WHAT YOU ARE ASKED TO DO:
Could the data underneath be repeated exactly, in full?

Collected data entries
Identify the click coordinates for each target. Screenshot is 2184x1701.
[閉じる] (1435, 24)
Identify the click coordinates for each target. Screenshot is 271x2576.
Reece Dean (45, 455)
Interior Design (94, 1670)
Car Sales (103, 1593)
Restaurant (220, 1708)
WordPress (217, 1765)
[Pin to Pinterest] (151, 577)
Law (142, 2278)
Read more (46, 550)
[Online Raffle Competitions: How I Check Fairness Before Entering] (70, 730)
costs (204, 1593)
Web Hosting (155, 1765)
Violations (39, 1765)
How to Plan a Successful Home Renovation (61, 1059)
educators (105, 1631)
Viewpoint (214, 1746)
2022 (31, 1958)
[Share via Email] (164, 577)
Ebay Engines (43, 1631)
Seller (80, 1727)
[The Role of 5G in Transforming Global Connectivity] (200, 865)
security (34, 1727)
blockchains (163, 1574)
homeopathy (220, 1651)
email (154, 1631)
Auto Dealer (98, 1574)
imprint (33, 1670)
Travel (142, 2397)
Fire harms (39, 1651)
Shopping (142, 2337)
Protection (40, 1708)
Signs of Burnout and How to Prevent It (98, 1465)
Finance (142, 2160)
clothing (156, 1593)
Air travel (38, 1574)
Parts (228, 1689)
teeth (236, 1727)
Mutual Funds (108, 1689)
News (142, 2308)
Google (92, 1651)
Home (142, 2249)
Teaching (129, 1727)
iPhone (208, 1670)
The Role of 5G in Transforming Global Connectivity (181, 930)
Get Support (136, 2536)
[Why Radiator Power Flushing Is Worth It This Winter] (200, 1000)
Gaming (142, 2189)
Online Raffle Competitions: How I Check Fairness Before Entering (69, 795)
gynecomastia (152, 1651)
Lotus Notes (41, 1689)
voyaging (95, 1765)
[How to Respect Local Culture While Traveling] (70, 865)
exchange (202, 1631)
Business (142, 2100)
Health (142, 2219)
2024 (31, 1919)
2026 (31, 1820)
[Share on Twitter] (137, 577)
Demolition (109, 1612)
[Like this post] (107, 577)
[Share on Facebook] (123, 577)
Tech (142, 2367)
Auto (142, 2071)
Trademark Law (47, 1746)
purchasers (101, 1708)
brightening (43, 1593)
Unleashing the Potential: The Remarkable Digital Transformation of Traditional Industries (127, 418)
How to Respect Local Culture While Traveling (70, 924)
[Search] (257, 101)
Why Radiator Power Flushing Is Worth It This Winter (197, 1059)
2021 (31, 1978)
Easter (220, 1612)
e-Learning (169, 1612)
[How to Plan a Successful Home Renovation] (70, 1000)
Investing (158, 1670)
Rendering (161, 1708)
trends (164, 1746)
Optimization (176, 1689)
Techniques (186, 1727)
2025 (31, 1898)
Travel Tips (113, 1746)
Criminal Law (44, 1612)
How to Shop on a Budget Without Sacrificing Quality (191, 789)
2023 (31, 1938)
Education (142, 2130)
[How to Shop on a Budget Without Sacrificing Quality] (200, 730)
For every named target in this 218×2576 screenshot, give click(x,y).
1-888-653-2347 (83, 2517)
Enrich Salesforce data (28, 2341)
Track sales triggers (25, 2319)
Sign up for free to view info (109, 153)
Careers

WRITTEN SOLUTION:
Identify the click coordinates for each target. Screenshot is 2184x1701.
[閉じる] (1435, 24)
Identify the click coordinates for each target. Screenshot is 271x2576.
Reece Dean (45, 455)
Interior Design (94, 1670)
Car Sales (103, 1593)
Restaurant (220, 1708)
WordPress (217, 1765)
[Pin to Pinterest] (151, 577)
Law (142, 2278)
Read more (46, 550)
[Online Raffle Competitions: How I Check Fairness Before Entering] (70, 730)
costs (204, 1593)
Web Hosting (155, 1765)
Violations (39, 1765)
How to Plan a Successful Home Renovation (61, 1059)
educators (105, 1631)
Viewpoint (214, 1746)
2022 (31, 1958)
[Share via Email] (164, 577)
Ebay Engines (43, 1631)
Seller (80, 1727)
[The Role of 5G in Transforming Global Connectivity] (200, 865)
security (34, 1727)
blockchains (163, 1574)
homeopathy (220, 1651)
email (154, 1631)
Auto Dealer (98, 1574)
imprint (33, 1670)
Travel (142, 2397)
Fire harms (39, 1651)
Shopping (142, 2337)
Protection (40, 1708)
Signs of Burnout and How to Prevent It (98, 1465)
Finance (142, 2160)
clothing (156, 1593)
Air travel (38, 1574)
Parts (228, 1689)
teeth (236, 1727)
Mutual Funds (108, 1689)
News (142, 2308)
Google (92, 1651)
Home (142, 2249)
Teaching (129, 1727)
iPhone (208, 1670)
The Role of 5G in Transforming Global Connectivity (181, 930)
Get Support (136, 2536)
[Why Radiator Power Flushing Is Worth It This Winter] (200, 1000)
Gaming (142, 2189)
Online Raffle Competitions: How I Check Fairness Before Entering (69, 795)
gynecomastia (152, 1651)
Lotus Notes (41, 1689)
voyaging (95, 1765)
[How to Respect Local Culture While Traveling] (70, 865)
exchange (202, 1631)
Business (142, 2100)
Health (142, 2219)
2024 (31, 1919)
2026 (31, 1820)
[Share on Twitter] (137, 577)
Demolition (109, 1612)
[Like this post] (107, 577)
[Share on Facebook] (123, 577)
Tech (142, 2367)
Auto (142, 2071)
Trademark Law (47, 1746)
purchasers (101, 1708)
brightening (43, 1593)
Unleashing the Potential: The Remarkable Digital Transformation of Traditional Industries (127, 418)
How to Respect Local Culture While Traveling (70, 924)
[Search] (257, 101)
Why Radiator Power Flushing Is Worth It This Winter (197, 1059)
2021 (31, 1978)
Easter (220, 1612)
e-Learning (169, 1612)
[How to Plan a Successful Home Renovation] (70, 1000)
Investing (158, 1670)
Rendering (161, 1708)
trends (164, 1746)
Optimization (176, 1689)
Techniques (186, 1727)
2025 (31, 1898)
Travel Tips (113, 1746)
Criminal Law (44, 1612)
How to Shop on a Budget Without Sacrificing Quality (191, 789)
2023 (31, 1938)
Education (142, 2130)
[How to Shop on a Budget Without Sacrificing Quality] (200, 730)
For every named target in this 218×2576 screenshot, give click(x,y).
1-888-653-2347 (83, 2517)
Enrich Salesforce data (28, 2341)
Track sales triggers (25, 2319)
Sign up for free to view info (109, 153)
Careers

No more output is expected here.